#### TRY IT:
Your output should be everything below from the line containing "You are a GUI" down to the line containing "The height and", both ends included, copied exactly, with pictures left out.

#### DATA SUPPLIED:
____

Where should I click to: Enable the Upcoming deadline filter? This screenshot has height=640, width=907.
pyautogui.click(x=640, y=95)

____

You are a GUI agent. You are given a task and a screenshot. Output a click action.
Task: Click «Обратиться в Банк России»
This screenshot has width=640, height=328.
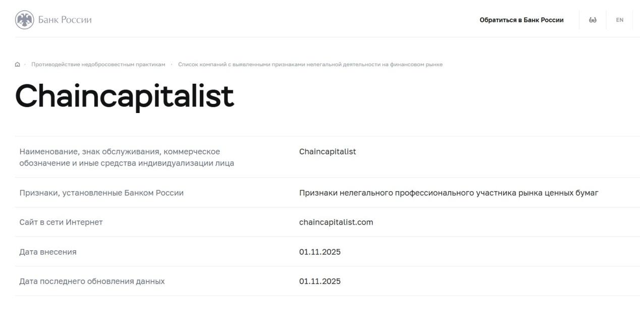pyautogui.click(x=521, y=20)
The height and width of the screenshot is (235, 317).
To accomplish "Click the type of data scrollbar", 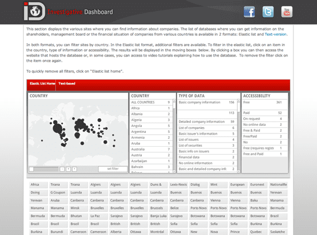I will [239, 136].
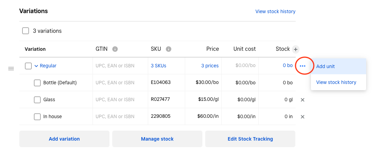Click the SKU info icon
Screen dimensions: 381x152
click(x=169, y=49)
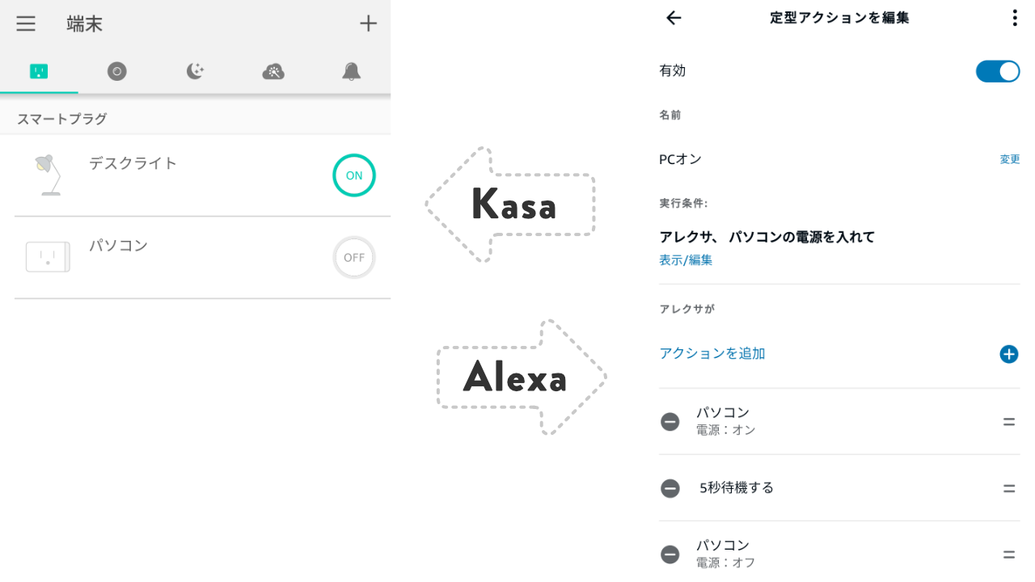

____

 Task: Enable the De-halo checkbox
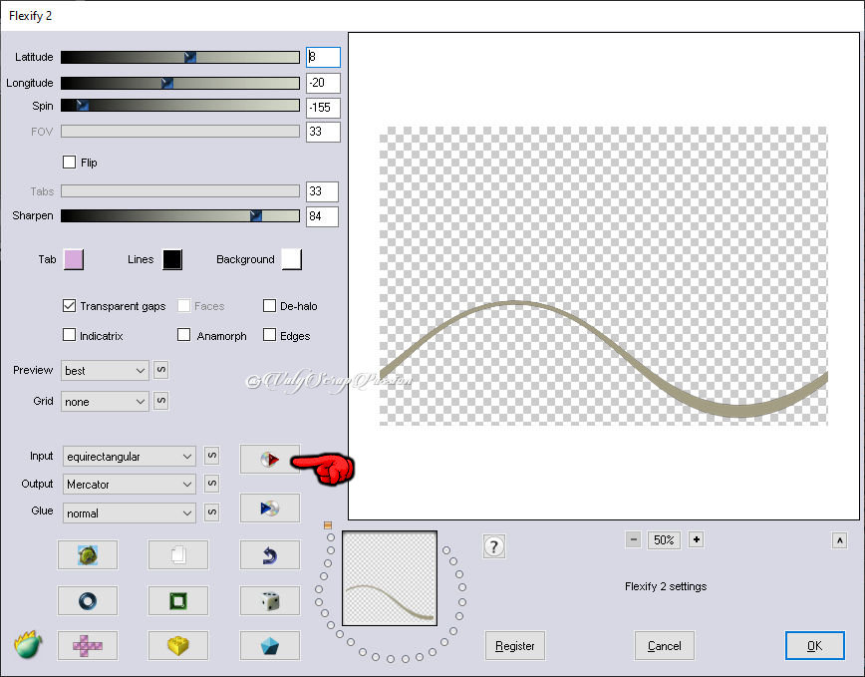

____

#### ANSWER FOR THE TASK:
You are a GUI agent. You are given a task and a screenshot. Output a click action.
Task: Click «Обратиться в Банк России»
This screenshot has width=640, height=328.
pyautogui.click(x=521, y=20)
The height and width of the screenshot is (235, 317).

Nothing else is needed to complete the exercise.